TRY IT ::
Exactly reproduce the lines from the one holding "Image resolution: width=1280" through the end of the records, including both boundary lines but no pictures.
___ DATA TO EXAMINE ___
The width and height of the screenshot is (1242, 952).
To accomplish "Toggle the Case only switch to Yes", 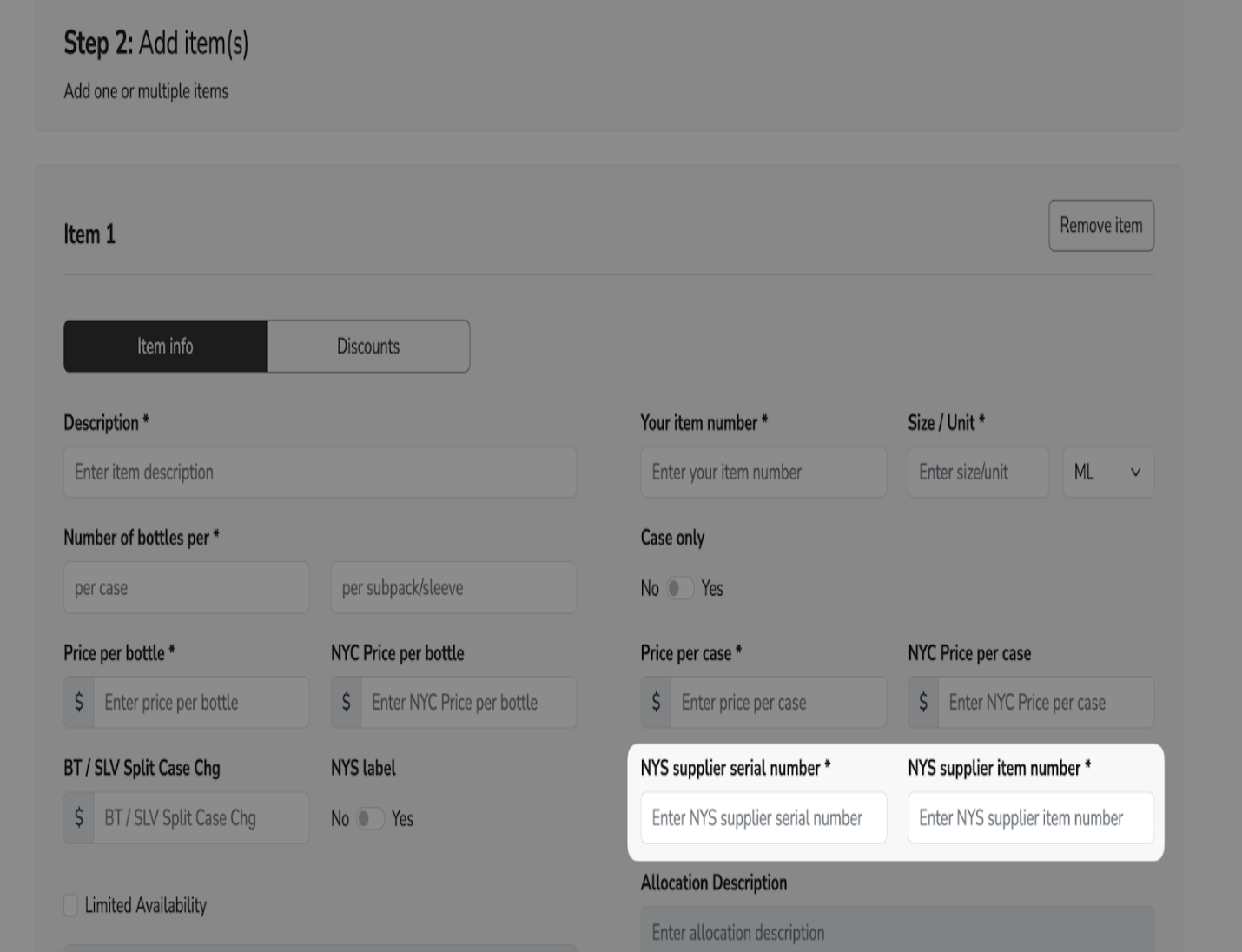I will (x=680, y=588).
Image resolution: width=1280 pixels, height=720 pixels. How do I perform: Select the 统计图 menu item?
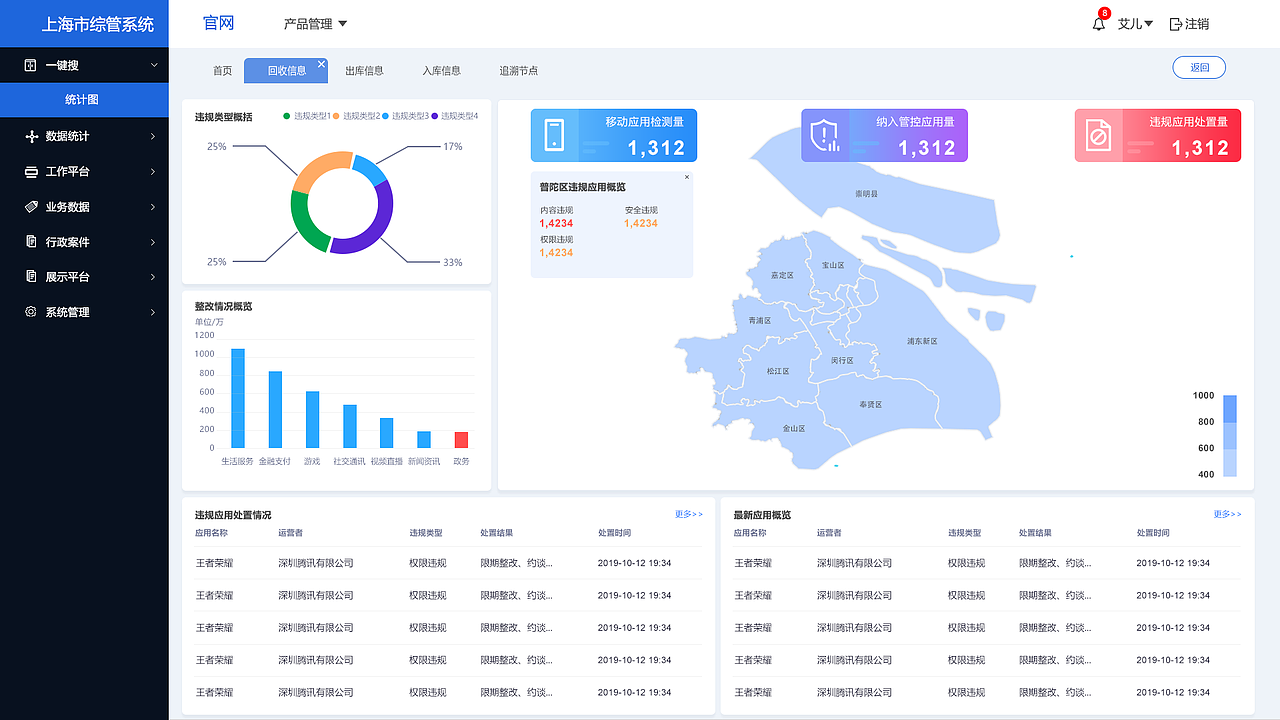[x=83, y=100]
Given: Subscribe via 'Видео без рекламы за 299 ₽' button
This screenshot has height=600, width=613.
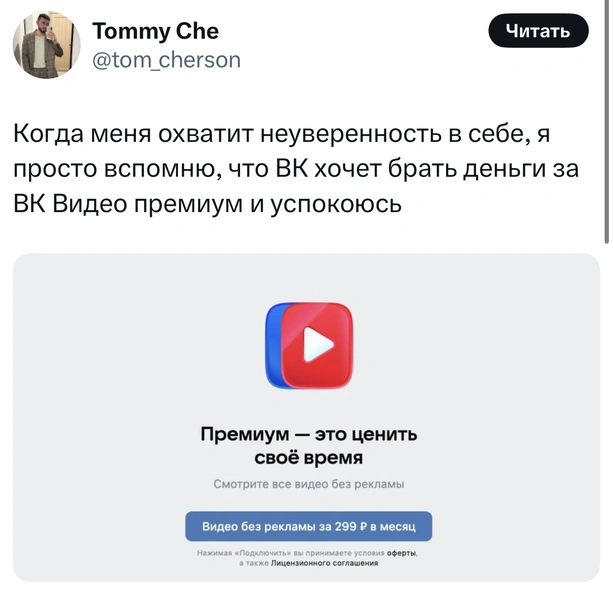Looking at the screenshot, I should pos(308,526).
___
EXERCISE RESPONSE ::
Image resolution: width=1280 pixels, height=720 pixels. How do I perform: Select the 统计图 menu item?
[x=83, y=100]
Given: Subscribe via 'Видео без рекламы за 299 ₽' button
This screenshot has height=600, width=613.
Looking at the screenshot, I should pos(308,526).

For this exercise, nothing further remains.